3 Things We Can Learn from U.S. Olympians About Success

The closing ceremonies of the London Olympic Games take place this upcoming Sunday, and we (non-participants) are likely all feeling the same mix of emotions. Relief because we’ve been hooked on watching all the events and cheering on Team USA, and we can finally go back to the regular schedule of our lives. Excitement because it’s impossible to watch the Olympics and not be motivated by all the phenomenal athletes and their stories.

In our current, slow-to-move-as-molasses economy, it’s pretty easy to get discouraged, but that’s what’s so fascinating about the way Olympic athletes go about their business: there’s no economy as nonlucrative as amateur athletics. Athletes toil for four years between Games and a lifetime beforehand to win medals, and even winning medals doesn’t guarantee any substantial financial reward, save for a few marquee sports and breakout stars. We can all learn some valuable lessons from the 2012 team and apply it to our own careers:

Know When To Move On
Gymnast Gabby Douglas was just 14 when she made the decision to leave her hometown of Virginia Beach, Va., and get coaching from Liang Chow in West Des Moines, Iowa. Chow had coached gymnast Shawn Johnson to gold and silver medals at the 2008 Olympics. In just two years, Douglas found herself at the top of her sport when she won the all-around gold medal in London on August 2. In a media interview prior to the Olympics, Douglas had acknowledged that if she wanted to reach her goals, “There’s a price [she would] have to pay.” Not all of our goals can become reality if we stay in one place or one company for the duration of our careers. Sometimes a big change, no matter how painful, is necessary in order to get us to the destination we seek. Douglas had the wisdom to realize that at age 14, but as she said recently, “All the sacrifices…I have to look back and say, ‘Wow, it was all worth it.’”

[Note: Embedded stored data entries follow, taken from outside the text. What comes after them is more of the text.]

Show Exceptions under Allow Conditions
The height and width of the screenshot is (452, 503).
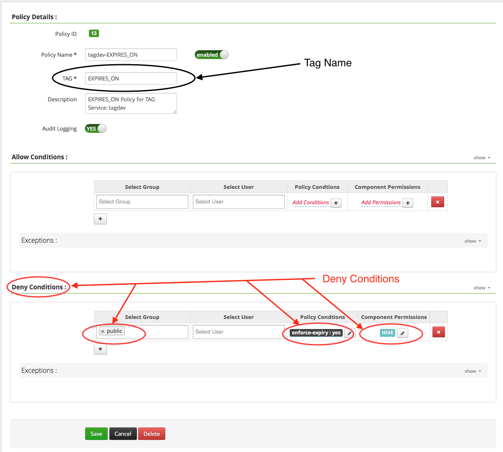473,241
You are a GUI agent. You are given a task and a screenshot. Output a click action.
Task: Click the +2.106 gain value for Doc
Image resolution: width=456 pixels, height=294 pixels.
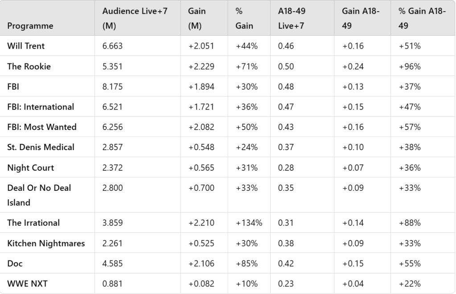[201, 263]
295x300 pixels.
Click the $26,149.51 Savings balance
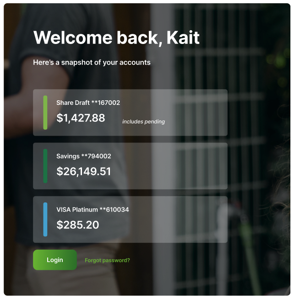coord(84,171)
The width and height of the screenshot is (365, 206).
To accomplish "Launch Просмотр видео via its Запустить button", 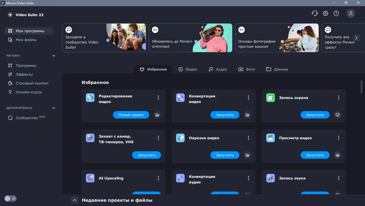I will 315,155.
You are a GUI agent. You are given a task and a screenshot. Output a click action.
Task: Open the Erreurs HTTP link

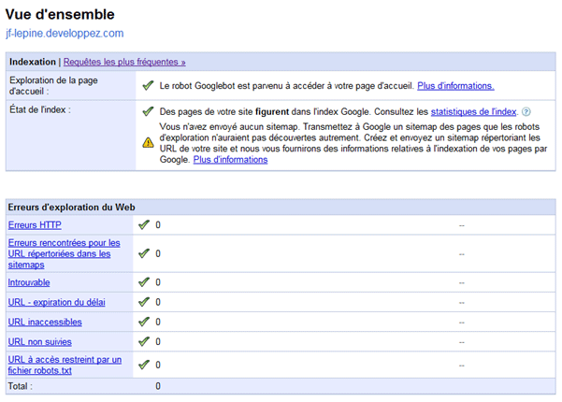35,225
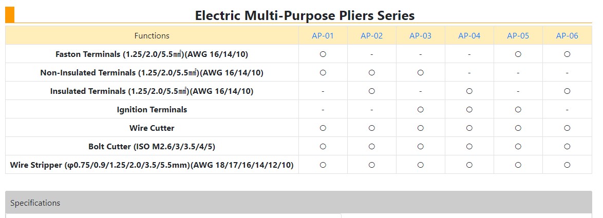Screen dimensions: 603x218
Task: Click the Faston Terminals row label
Action: [x=152, y=54]
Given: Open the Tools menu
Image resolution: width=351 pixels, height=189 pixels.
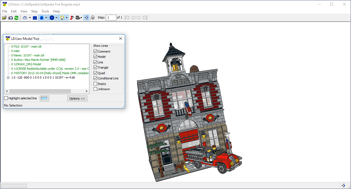Looking at the screenshot, I should coord(45,11).
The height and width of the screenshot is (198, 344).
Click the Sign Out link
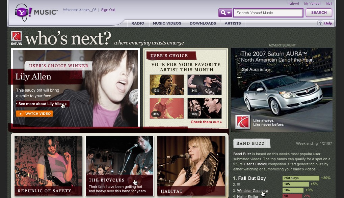108,10
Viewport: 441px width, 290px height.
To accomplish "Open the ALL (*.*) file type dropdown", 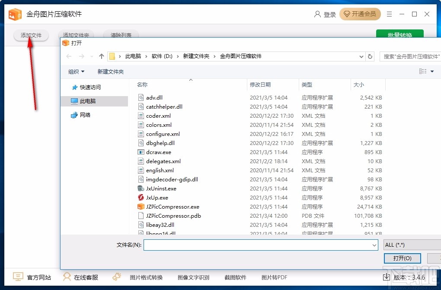I will point(411,245).

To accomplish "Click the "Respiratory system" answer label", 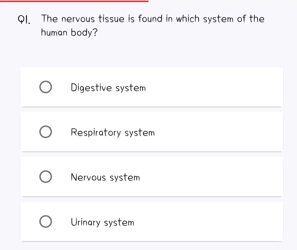I will click(113, 132).
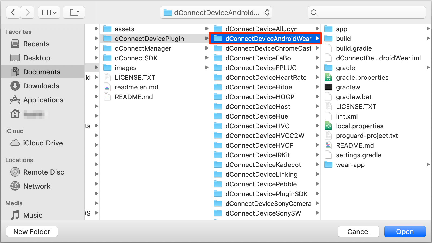Select Downloads in the Favorites sidebar
Image resolution: width=432 pixels, height=243 pixels.
[x=41, y=86]
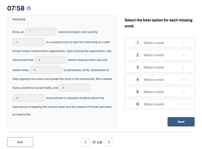202x149 pixels.
Task: Open dropdown for missing word 2
Action: [160, 55]
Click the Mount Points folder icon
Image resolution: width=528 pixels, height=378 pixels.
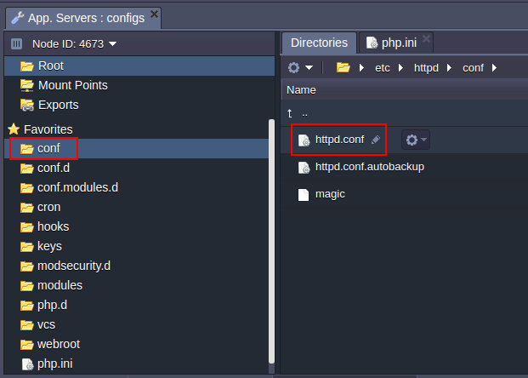coord(26,85)
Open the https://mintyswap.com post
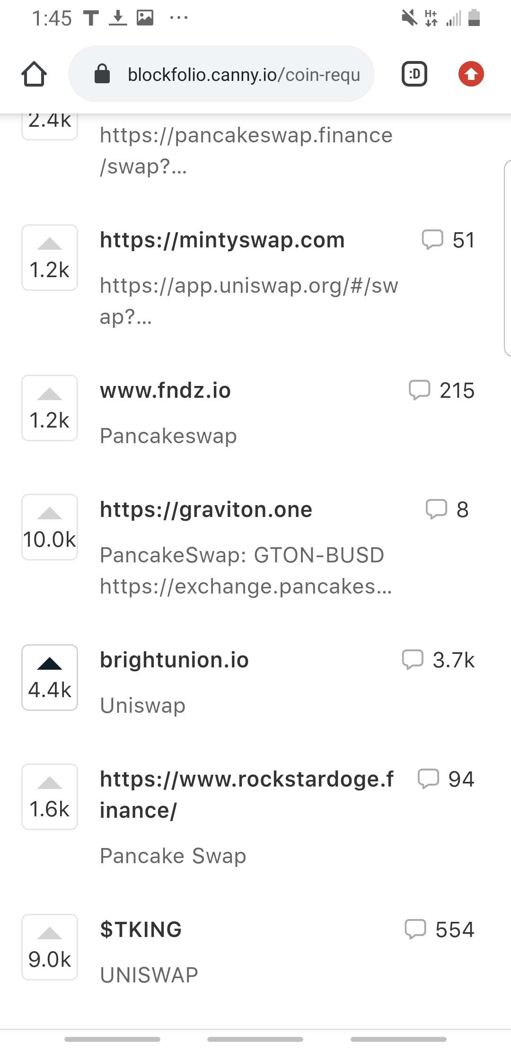Viewport: 511px width, 1050px height. pos(222,240)
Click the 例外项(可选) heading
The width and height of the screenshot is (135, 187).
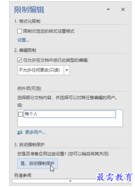[29, 88]
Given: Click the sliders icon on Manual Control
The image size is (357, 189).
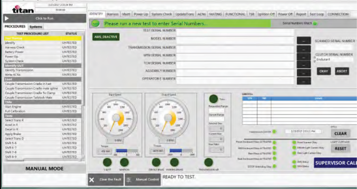Looking at the screenshot, I should tap(129, 180).
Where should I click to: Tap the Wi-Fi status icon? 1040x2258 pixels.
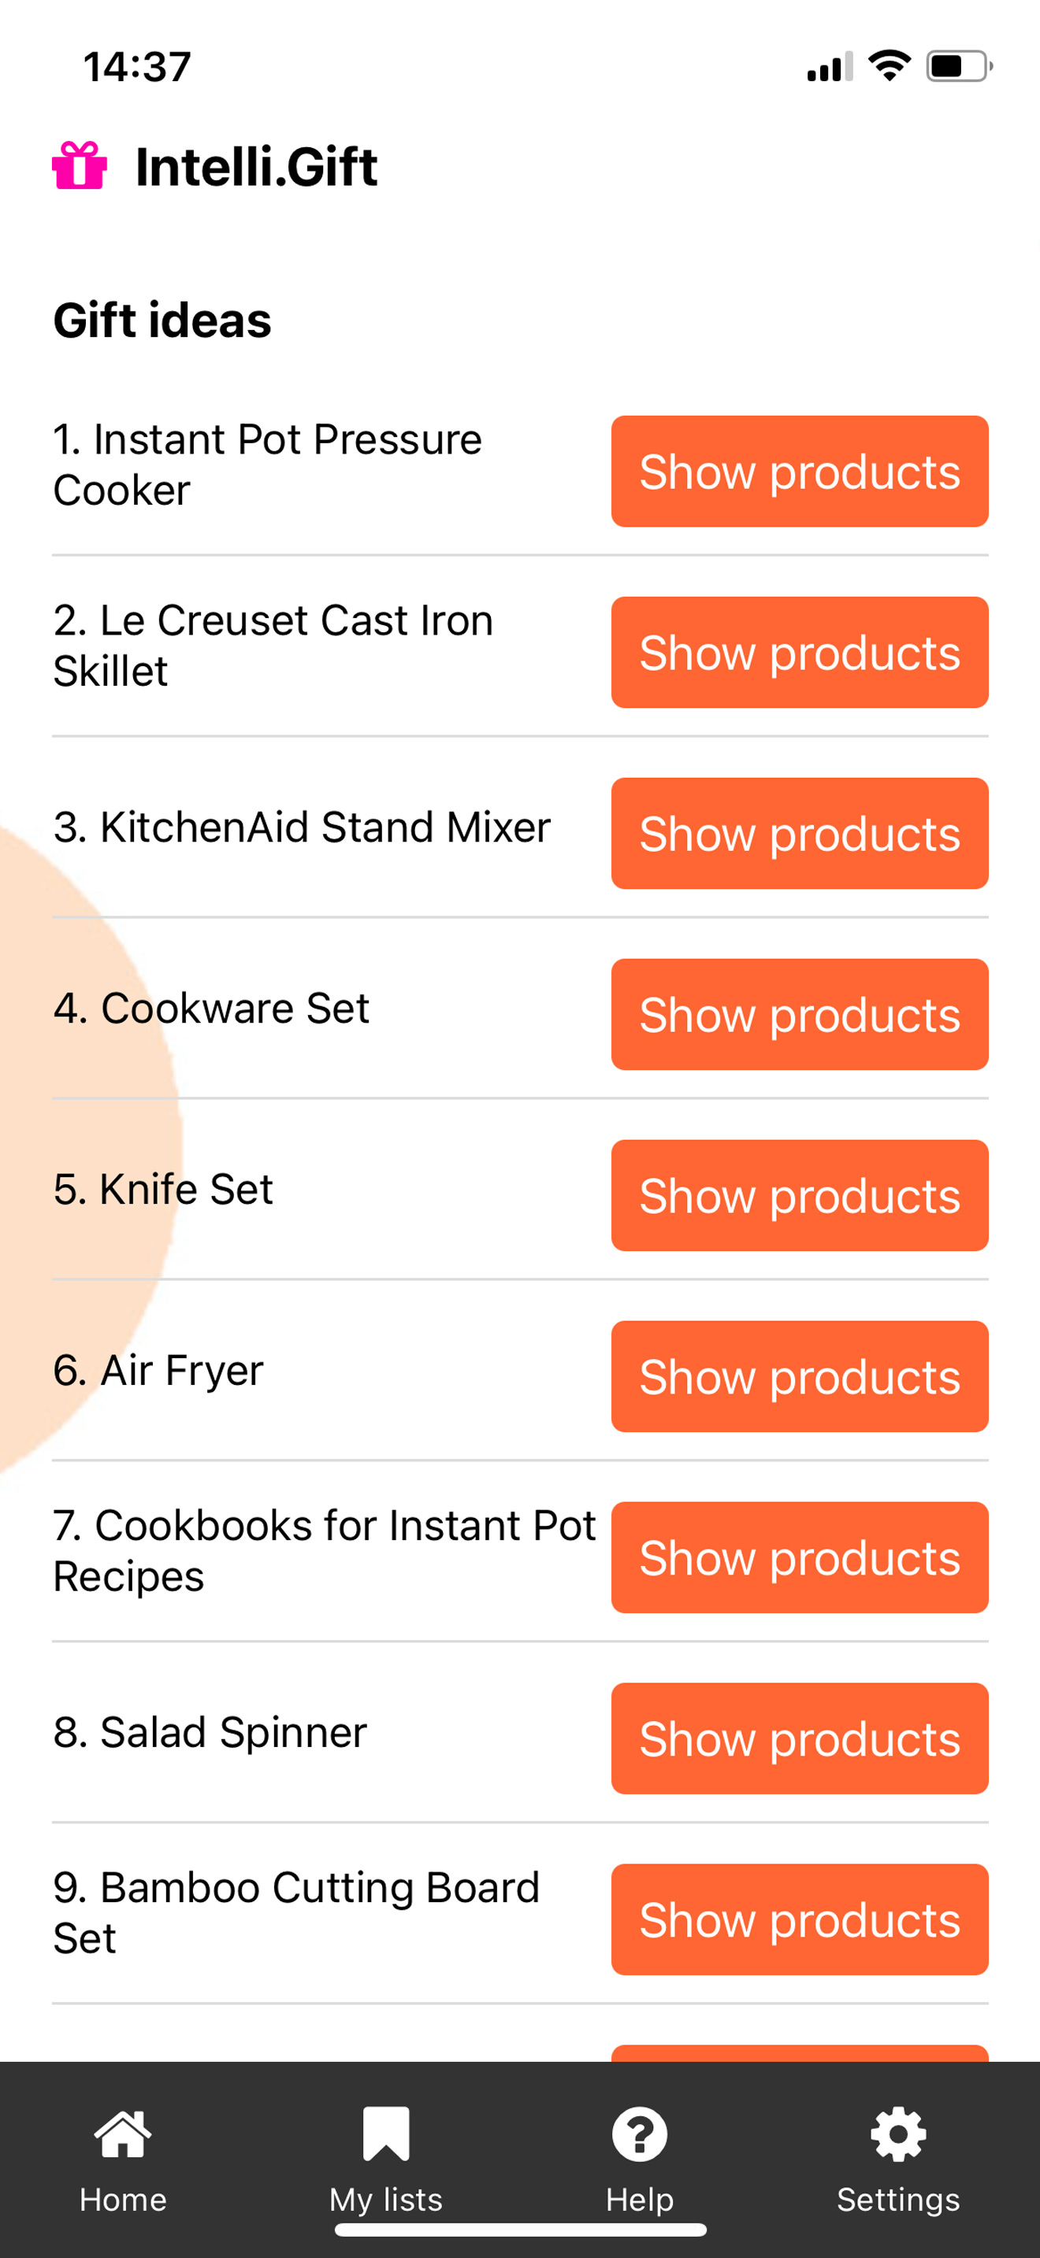889,66
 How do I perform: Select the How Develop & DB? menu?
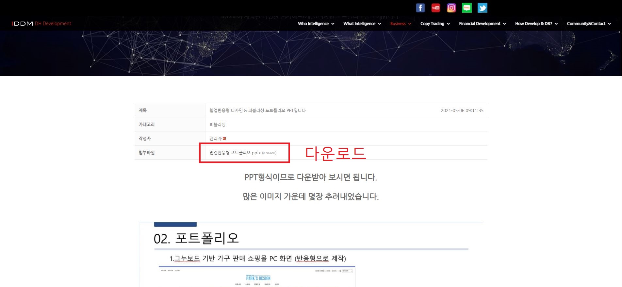(x=533, y=24)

Be Motivated by Critics (Being Underestimated Isn’t Always a Bad Thing)
After the 2008 Olympics, who ever thought swimmer Michael Phelps could be an underdog? Yet that’s exactly what he was going into the 2012 Olympics, outshined and in a few races outperformed by fellow USA swimmer Ryan Lochte. But after being defeated by Lochte in the 400-meter individual medley, where Phelps finished a crushing fourth place (you could see the devastation on his face), Phelps came back strong and ended up defeating Lochte in their final showdown. Oh, and then he won another individual gold. And then one more team gold medal. Not too shabby.
If the most decorated Olympian of all time can be underestimated, none of us should think we’ll be as stellar in the eyes of our supervisors as we are in our heads. We can use others’ expectations to define us, or we can follow Phelps’s lead and crush our opponents (um, projects) without the pressure of number-one status.

Do What’s Best for YOU, No Matter How Unpopular the Decision
You had to see it to believe it: track sprinters Jeneba Tarmoh and Allyson Felix finished in a dead heat for third-place (and the final Olympic berth) for the 100-meters at the 2012 Olympic Trials. It was unprecedented, and so the tiebreaker procedures were devised a bit on the fly: there would be a coin toss OR a runoff to determine the winner who’d go on to compete in the 100-m race in London. Both athletes agreed to the runoff.

Then Tarmoh, who’d never competed in the Olympics, made a controversial decision shortly before the scheduled runoff: she pulled out, saying she’d been “robbed” of a victory (which even the later-overruled photo finish judge had said was hers). The spot automatically went to Felix, who’s gone to the Olympics twice already (2004 and 2008). Tarmoh’s decision caused an uproar — even a lot of armchair athletes were enraged that she “gave up” so easily. Tarmoh stuck by her decision.

Only we can decide what is best for us and our careers. Maybe Tarmoh would have won the runoff. But if she’d lost, it would have been emotionally devastating and thereby affect her subsequent performance in relay events, where she just might win a gold medal. She doesn’t see herself as a quitter, nor should she.